Richard Heiville a écrit:
Et toi, camarade Heiville, tu dis quoi ?

Je réagis en indiquant une affirmation que j'estime grossière dans le texte ci-dessus.

Non, ceux qui ne votent pas, même s'ils habitent dans ma cité HLM n'ont pas, pour la majorité d'entre-eux, de velléités révolutionnaires.

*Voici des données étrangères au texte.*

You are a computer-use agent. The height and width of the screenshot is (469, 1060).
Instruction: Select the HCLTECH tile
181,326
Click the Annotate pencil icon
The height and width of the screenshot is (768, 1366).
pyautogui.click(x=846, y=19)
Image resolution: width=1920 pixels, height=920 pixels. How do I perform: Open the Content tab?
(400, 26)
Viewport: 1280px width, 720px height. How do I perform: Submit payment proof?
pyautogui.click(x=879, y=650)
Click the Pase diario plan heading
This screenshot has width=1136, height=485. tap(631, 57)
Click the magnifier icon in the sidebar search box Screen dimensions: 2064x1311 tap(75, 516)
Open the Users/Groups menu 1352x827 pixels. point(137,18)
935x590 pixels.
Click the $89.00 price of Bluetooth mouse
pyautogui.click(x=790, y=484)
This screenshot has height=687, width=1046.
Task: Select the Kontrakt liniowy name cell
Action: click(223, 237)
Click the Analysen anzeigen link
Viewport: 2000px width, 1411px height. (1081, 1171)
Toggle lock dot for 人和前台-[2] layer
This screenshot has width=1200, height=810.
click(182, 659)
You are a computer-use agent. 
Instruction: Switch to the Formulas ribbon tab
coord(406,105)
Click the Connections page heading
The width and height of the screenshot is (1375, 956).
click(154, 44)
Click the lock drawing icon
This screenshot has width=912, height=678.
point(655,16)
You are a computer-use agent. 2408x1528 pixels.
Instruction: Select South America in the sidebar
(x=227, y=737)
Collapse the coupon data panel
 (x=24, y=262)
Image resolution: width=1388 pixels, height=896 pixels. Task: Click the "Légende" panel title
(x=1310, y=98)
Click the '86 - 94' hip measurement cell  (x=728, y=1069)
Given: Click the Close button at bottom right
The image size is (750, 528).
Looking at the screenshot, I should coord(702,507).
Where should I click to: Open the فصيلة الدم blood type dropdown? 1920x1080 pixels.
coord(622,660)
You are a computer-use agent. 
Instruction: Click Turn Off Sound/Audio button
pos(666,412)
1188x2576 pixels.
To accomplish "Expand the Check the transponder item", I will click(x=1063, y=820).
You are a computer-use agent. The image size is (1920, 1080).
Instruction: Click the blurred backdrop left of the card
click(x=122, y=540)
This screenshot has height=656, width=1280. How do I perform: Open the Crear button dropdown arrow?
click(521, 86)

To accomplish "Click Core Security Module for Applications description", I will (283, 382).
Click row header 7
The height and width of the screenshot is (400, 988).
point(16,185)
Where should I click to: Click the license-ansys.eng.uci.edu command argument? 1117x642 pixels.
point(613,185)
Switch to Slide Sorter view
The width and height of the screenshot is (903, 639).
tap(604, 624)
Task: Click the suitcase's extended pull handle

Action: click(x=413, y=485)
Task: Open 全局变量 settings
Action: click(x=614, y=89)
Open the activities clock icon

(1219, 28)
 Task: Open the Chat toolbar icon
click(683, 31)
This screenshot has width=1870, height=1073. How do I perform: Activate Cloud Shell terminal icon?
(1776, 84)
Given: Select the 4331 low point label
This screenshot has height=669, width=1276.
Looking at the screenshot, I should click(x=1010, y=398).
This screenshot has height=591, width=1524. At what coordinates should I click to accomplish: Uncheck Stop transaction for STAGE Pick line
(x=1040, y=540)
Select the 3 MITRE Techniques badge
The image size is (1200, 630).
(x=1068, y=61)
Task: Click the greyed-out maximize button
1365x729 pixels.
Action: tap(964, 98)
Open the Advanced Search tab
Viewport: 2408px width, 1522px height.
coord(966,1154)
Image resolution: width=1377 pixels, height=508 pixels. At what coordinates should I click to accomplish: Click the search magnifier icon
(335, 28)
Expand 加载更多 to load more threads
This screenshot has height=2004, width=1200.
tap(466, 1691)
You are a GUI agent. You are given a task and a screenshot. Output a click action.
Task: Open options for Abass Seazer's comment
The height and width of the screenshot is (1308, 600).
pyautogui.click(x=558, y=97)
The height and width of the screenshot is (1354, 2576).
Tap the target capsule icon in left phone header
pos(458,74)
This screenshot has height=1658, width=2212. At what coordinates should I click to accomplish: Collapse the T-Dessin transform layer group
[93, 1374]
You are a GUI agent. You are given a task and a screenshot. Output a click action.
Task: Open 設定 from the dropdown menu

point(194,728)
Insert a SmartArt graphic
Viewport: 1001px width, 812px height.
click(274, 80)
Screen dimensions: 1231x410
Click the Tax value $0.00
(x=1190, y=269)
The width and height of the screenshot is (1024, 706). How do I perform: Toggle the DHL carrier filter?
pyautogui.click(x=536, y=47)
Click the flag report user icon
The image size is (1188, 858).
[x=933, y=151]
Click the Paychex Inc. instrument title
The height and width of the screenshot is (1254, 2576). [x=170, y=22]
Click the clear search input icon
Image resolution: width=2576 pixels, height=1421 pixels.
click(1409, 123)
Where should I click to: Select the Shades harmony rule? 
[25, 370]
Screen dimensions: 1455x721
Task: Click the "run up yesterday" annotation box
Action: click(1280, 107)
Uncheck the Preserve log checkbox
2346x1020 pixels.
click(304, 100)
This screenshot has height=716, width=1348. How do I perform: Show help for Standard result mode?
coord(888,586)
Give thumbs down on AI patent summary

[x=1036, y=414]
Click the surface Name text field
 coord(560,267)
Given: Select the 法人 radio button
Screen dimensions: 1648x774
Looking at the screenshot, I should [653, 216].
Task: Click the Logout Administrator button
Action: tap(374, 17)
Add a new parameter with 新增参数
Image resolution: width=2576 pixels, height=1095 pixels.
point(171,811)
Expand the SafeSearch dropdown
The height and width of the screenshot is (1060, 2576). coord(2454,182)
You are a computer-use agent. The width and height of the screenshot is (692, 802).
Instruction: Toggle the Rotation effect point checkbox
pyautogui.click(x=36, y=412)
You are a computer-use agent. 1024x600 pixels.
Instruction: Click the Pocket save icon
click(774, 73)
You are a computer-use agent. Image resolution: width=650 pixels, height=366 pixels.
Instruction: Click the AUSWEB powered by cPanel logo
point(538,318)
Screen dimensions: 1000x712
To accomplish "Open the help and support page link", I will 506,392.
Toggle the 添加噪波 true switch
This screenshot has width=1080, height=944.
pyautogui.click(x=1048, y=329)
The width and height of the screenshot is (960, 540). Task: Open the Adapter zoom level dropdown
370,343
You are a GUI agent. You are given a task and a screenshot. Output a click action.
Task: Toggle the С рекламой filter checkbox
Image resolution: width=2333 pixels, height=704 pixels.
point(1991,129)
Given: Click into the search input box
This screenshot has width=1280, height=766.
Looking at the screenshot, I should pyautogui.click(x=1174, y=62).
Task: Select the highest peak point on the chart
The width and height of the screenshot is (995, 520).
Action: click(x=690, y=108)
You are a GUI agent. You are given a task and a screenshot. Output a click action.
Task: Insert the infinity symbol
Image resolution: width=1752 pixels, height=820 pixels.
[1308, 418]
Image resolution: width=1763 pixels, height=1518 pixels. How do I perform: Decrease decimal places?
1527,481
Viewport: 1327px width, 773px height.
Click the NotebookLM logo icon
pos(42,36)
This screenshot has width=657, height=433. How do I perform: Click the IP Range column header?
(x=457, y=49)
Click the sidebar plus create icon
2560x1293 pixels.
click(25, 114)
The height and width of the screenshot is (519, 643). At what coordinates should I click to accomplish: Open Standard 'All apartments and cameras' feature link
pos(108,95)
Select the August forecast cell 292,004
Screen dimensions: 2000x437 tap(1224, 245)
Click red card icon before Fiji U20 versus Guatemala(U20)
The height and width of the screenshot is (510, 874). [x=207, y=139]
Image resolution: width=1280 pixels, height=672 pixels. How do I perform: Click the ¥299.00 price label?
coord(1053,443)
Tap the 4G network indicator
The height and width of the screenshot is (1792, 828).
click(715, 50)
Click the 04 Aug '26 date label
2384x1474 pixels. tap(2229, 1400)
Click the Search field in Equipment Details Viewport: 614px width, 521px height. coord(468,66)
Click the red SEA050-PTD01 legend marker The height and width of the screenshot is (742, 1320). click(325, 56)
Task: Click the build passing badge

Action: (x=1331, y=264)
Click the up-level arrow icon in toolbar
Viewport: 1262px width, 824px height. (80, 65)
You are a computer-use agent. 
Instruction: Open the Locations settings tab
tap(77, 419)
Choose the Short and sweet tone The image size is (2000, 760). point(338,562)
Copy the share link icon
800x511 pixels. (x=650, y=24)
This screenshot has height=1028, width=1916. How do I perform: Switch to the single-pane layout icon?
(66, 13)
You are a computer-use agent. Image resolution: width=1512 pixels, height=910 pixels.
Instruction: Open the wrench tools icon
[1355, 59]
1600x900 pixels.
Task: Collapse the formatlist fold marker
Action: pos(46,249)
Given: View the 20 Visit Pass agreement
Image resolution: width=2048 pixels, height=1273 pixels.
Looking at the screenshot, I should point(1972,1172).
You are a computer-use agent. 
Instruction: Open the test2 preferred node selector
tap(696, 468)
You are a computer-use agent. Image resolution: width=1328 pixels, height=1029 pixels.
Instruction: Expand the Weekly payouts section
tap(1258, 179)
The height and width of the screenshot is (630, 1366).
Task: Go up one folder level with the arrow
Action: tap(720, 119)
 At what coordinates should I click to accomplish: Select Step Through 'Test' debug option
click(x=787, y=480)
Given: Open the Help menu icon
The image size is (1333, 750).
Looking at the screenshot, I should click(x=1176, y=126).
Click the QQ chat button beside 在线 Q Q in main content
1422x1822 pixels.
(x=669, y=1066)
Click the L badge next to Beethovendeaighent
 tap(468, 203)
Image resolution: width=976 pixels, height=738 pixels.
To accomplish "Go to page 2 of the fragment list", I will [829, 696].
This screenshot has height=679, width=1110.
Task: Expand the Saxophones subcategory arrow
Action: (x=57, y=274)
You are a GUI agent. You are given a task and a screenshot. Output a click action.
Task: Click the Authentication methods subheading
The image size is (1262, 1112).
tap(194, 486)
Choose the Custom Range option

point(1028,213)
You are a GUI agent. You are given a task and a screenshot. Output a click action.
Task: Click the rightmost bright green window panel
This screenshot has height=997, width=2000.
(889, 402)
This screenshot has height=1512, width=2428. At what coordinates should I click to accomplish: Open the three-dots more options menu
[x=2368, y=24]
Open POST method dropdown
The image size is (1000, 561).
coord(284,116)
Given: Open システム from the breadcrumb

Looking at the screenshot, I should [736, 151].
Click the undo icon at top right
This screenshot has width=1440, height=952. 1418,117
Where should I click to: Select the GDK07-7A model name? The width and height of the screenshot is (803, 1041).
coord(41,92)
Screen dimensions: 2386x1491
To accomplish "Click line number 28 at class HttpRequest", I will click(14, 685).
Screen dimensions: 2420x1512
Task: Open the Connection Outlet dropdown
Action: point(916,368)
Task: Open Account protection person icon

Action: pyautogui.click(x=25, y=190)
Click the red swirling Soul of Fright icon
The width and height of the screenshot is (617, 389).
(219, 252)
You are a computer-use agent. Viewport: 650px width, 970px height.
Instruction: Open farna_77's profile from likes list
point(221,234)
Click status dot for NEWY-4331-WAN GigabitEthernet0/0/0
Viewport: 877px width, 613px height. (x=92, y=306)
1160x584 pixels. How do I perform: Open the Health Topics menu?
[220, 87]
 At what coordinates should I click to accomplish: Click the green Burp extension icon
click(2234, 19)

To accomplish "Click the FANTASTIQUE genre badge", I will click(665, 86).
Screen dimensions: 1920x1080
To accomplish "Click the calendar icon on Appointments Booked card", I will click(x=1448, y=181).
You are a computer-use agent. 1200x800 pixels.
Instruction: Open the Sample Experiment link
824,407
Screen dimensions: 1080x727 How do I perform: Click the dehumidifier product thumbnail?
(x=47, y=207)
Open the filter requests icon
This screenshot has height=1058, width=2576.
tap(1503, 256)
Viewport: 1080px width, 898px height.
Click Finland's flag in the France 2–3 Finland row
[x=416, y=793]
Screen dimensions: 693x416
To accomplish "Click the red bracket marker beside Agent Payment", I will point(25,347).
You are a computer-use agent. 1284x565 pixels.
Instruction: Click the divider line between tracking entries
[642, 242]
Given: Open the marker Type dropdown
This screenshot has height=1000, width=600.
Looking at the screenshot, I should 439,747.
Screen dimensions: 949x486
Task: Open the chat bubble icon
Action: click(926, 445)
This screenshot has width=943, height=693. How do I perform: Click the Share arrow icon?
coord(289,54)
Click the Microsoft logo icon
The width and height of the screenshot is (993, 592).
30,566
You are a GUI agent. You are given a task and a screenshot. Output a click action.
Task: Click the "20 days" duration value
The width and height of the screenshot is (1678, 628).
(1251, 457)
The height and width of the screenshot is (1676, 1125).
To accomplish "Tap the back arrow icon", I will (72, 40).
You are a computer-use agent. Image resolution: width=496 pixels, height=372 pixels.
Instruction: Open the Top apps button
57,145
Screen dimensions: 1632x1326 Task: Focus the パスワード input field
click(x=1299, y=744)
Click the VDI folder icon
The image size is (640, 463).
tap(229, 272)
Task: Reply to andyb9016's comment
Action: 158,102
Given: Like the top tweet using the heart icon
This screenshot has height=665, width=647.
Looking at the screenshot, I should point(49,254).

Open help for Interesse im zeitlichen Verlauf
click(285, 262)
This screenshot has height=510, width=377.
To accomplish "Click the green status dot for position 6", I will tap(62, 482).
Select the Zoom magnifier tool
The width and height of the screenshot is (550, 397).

Camarade Heiville, il y a une certaine différence, pour les marxistes (dont l'auteur du texte), entre "conscience révolutionnaire" et "velléité d'un combat révolutionnaire". Le premier suppose la conscience et la connaissance des objectifs révolutionnaires attenant à l'avènement d'un gouvernement ouvrier sous l'étendard du socialisme. Le deuxième suppose une volonté de participation au combat révolutionnaire sans toutefois être dans l'appropriation de l'ensemble du projet révolutionnaire. C'est un peu le cas de tes camarades de cité qui n'ont pas voulu voter, voulant autre chose que l'urne, voulant plus radical que l'urne face au système capitaliste que défendait Sarkosy et que promettait de défendre Hollande. Et plus radical que l'urne, ça doit être une volonté d'un combat révolutionnaire (grèves, manifs, occupations des usines...) dans le contexte actuel de la crise du système capitaliste français. Camarade Heiville, un camarade révolutionnaire n'est pas expressément un camarade avec un fusil. En outre, camarade Heiville, le texte parle des travailleurs insérés dans un boulot, pas des citoyens de ta cité insérés dans une famille. L'implication politique du lieu de travail est très importante pour le processus révolutionnaire et, surtout, sa direction.